Georg Leibbrandt (6 September 1899 – 16 June 1982) was a Nazi German bureaucrat and diplomat. He occupied leading foreign policy positions in the Nazi Party Foreign Policy Office (APA) and the Reich Ministry for the Occupied Eastern Territories (RMfdbO) as an expert on issues relating to Russia. Both agencies were headed by Nazi ideologist Alfred Rosenberg. Leibbrandt was a participant of the January 1942 Wannsee Conference, at which the genocidal Final Solution to the Jewish Question was planned. In the postwar period, criminal proceedings against Leibbrandt were initiated, but the case against him was ultimately dismissed.

Early life 
Leibbrandt was born to ethnic German parents in Hoffnungstal (now Tsebrykove, Ukraine), near Odessa, in the Zebrikovo district of the Kherson Governorate of the Russian Empire. At an early age he emigrated to Germany for his studies.

In 1918, Leibbrandt studied theology in Germany, also taking classes in philology and history. In 1927, he was awarded a PhD He traveled extensively through the Soviet Union in 1926, 1928 and 1929.
 During his visits, he was variously represented as a doctor of philosophy, a post-graduate student, a professor of history from Leipzig University, and an employee of the Institute for the Study of Germans Abroad (Deutsches Ausland Institut) in Stuttgart. The official purposes of his visits were the study of the history of the development of German colonies in the Black Sea coastal region, and the gathering of historical information. As a result of his work, a book regarding emigrant movement of the Germans was published in Germany.

Leibbrandt had a talent for languages, which, coupled with a Rockefeller scholarship, enabled him to resume his studies in Paris and the United States from 1931-33. While in the US he actively kept contact with Germans from Russia who had also immigrated to America.

Nazi Party 
Leibbrandt accepted a request from Alfred Rosenberg (whom he resembled physically) in 1933 to return to Germany, and joined the Nazi Party that year. He was then named director of the Eastern Division of the Foreign Policy Office of the NSDAP. Leibbrandt was also placed in charge of anti-Soviet and anti-Communist propaganda.
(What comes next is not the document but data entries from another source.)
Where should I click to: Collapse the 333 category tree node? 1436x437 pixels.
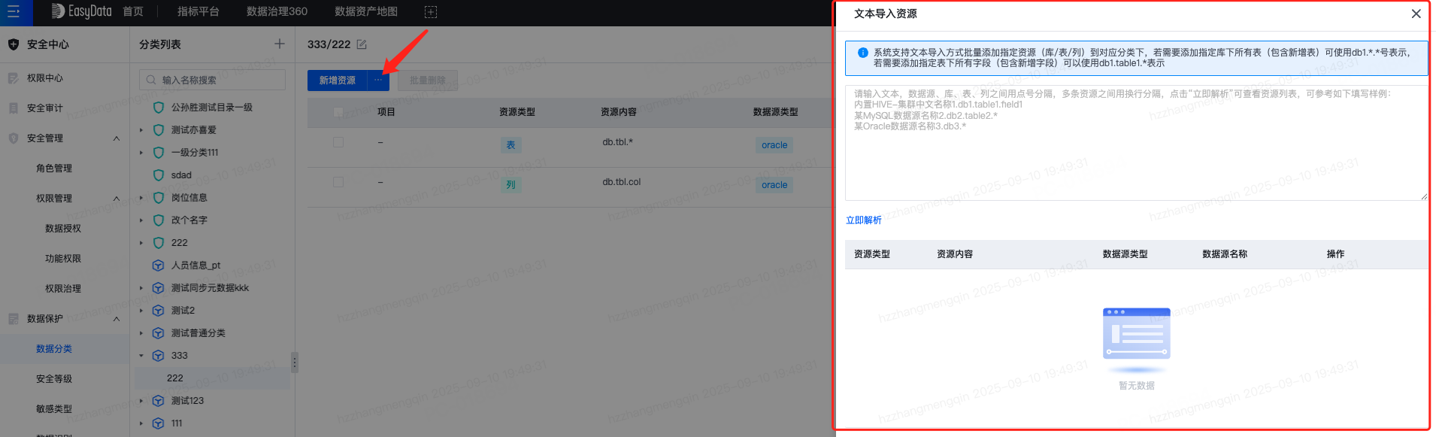click(141, 356)
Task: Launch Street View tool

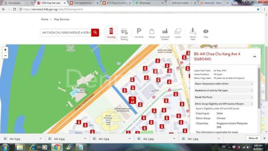Action: 193,33
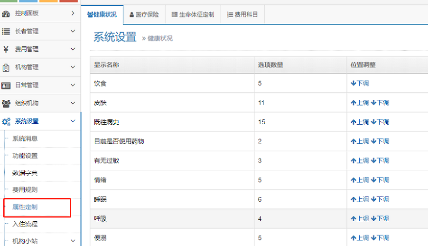Click the 系统设置 gears icon

tap(6, 121)
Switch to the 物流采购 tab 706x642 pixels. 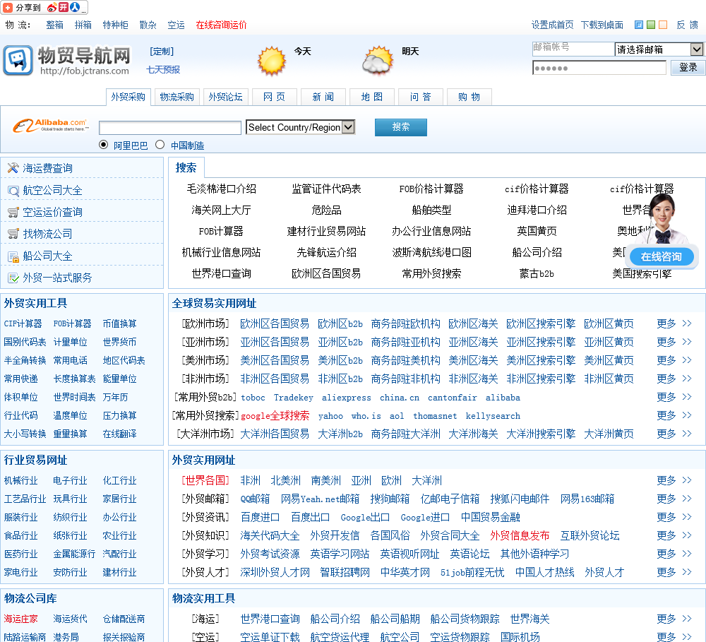coord(177,97)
When the Soviet Union was invaded in 1941, and the Ministry for the Eastern Occupied Territories was established, Rosenberg chose Leibbrandt to direct the Political Department. Thus, Leibbrandt became the liaison for the Ukrainian, Caucasian, Russian and other groups of emigres.

Leibbrandt and Alfred Meyer attended the Wannsee Conference in 1942; both represented the Ostministerium. In the summer of 1943, for unknown reasons, he ceased his duties in the Ministry and joined the Kriegsmarine (German Navy).

Later life 
Leibbrandt was kept in Allied internment from 1945 to May 1949. In January 1950, he was formally charged with involvement in the destruction of Jews, by the Nuremberg Landgericht. The case against him was dismissed on 10 August 1950 and he was released from custody.

He then returned to America and resumed his earlier studies on the subject of the Russian Germans, making expert contributions to the Association of Germans from Russia (the Landsmannschaft der Deutschen aus Russland, which might be literally translated as the "Cultural Association of Germans from Russia") until his death in Bonn on 16 June 1982.

In 1979, Leibbrandt was barred from entering the United States by the U.S. Justice Department and State Department, for his participation in the murder of hundreds of thousands of Jews, in his position as Chief of the Political Division of the Reich Ministry for the Occupied Eastern Territories from 1941 to 1943.  His United States visa was revoked and his name was placed on the watch lists of the U.S. Immigration Service and State Department, so he could not enter the United States.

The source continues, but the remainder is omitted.